## Introduction
* Introduces techniques to learn word vectors from large text datasets.
* Can be used to find similar words (semantically, syntactically, etc).
* [Link to the paper](http://arxiv.org/pdf/1301.3781.pdf)
* [Link to open source implementation](https://code.google.com/archive/p/word2vec/)
## Model Architecture
* Computational complexity defined in terms of a number of parameters accessed during model training.
* Proportional to $E*T*Q$
* *E* - Number of training epochs
* *T* - Number of words in training set
* *Q* - depends on the model
### Feedforward Neural Net Language Model (NNLM)
* Probabilistic model with input, projection, hidden and output layer.
* Input layer encodes N previous word using 1-of-V encoding (V is vocabulary size).
* Input layer projected to projection layer P with dimensionality *N\*D*
* Hidden layer (of size *H*) computes the probability distribution over all words.
* Complexity per training example $Q =N*D + N*D*H + H*V$
* Can reduce *Q* by using hierarchical softmax and Huffman binary tree (for storing vocabulary).
### Recurrent Neural Net Language Model (RNNLM)
* Similar to NNLM minus the projection layer.
* Complexity per training example $Q =H*H + H*V$
* Hierarchical softmax and Huffman tree can be used here as well.
## Log-Linear Models
* Nonlinear hidden layer causes most of the complexity.

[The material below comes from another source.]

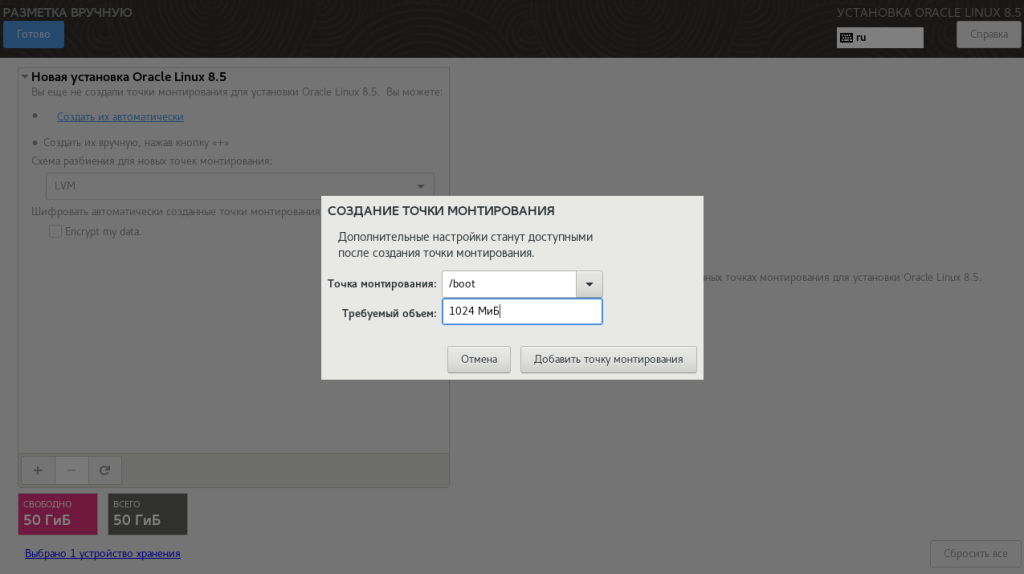The image size is (1024, 574).
Task: Click the Отмена button
Action: tap(479, 359)
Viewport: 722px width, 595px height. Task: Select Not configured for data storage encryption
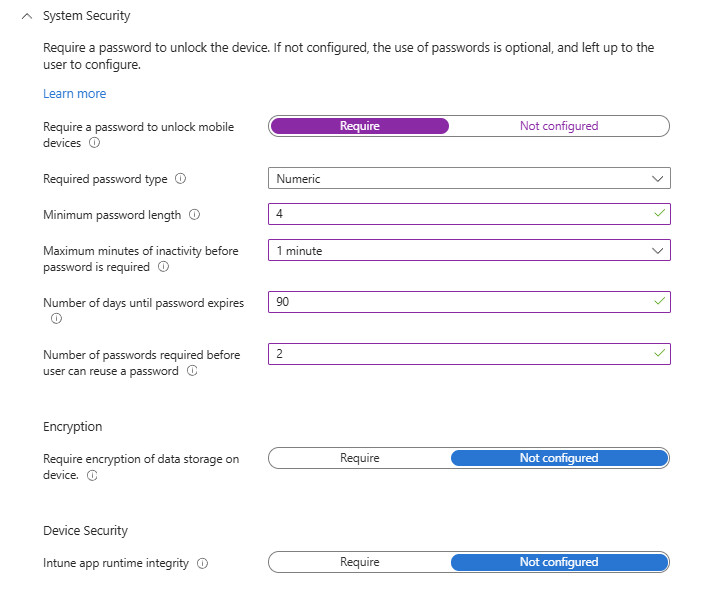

* NNLMs can be successfully trained in two steps:
* Learn continuous word vectors using simple models.
* N-gram NNLM trained over the word vectors.
### Continuous Bag-of-Words Model
* Similar to feedforward NNLM.
* No nonlinear hidden layer.
* Projection layer shared for all words and order of words does not influence projection.
* Log-linear classifier uses a window of words to predict the middle word.
* $Q = N*D + D*\log_2V$
### Continuous Skip-gram Model
* Similar to Continuous Bag-of-Words but uses the middle world of the window to predict the remaining words in the window.
* Distant words are given less weight by sampling fewer distant words.
* $Q = C*(D + D*log_2 V$) where *C* is the max distance of the word from the middle word.
* Given a *C* and a training data, a random *R* is chosen in range *1 to C*.
* For each training word, *R* words from history (previous words) and *R* words from future (next words) are marked as target output and model is trained.
## Results
* Skip-gram beats all other models for semantic accuracy tasks (eg - relating Athens with Greece).
* Continuous Bag-of-Words Model outperforms other models for semantic accuracy tasks (eg great with greater) - with skip-gram just behind in performance.
* Skip-gram architecture combined with RNNLMs outperforms RNNLMs (and other models) for Microsoft Research Sentence Completion Challenge.
* Model can learn relationships like "Queen is to King as Woman is to Man". This allows algebraic operations like Vector("King") - Vector("Man") + Vector("Woman").